Task goal. Rewrite the listing as a numbered list, leaving out any blank lines.
:: Information supplied
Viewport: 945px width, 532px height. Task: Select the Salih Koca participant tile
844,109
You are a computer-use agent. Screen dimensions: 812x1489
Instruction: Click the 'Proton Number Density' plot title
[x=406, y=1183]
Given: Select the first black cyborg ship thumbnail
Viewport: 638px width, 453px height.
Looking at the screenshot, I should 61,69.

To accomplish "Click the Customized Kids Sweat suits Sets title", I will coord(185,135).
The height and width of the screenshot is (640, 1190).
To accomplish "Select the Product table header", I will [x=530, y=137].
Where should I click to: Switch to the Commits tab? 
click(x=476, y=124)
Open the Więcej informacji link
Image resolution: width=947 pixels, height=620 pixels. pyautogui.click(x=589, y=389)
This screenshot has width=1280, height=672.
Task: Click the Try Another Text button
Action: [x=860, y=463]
::::
Solution below.
1. Viewport: 945px width, 532px height. Task: Select the Salih Koca participant tile
2. 844,109
3. You are a computer-use agent. Screen dimensions: 812x1489
4. Instruction: Click the 'Proton Number Density' plot title
5. [x=406, y=1183]
6. Given: Select the first black cyborg ship thumbnail
7. Viewport: 638px width, 453px height.
8. Looking at the screenshot, I should 61,69.
9. To accomplish "Click the Customized Kids Sweat suits Sets title", I will coord(185,135).
10. The height and width of the screenshot is (640, 1190).
11. To accomplish "Select the Product table header", I will [x=530, y=137].
12. Where should I click to: Switch to the Commits tab? 
13. click(x=476, y=124)
14. Open the Więcej informacji link
15. Image resolution: width=947 pixels, height=620 pixels. pyautogui.click(x=589, y=389)
16. This screenshot has width=1280, height=672.
17. Task: Click the Try Another Text button
18. Action: [x=860, y=463]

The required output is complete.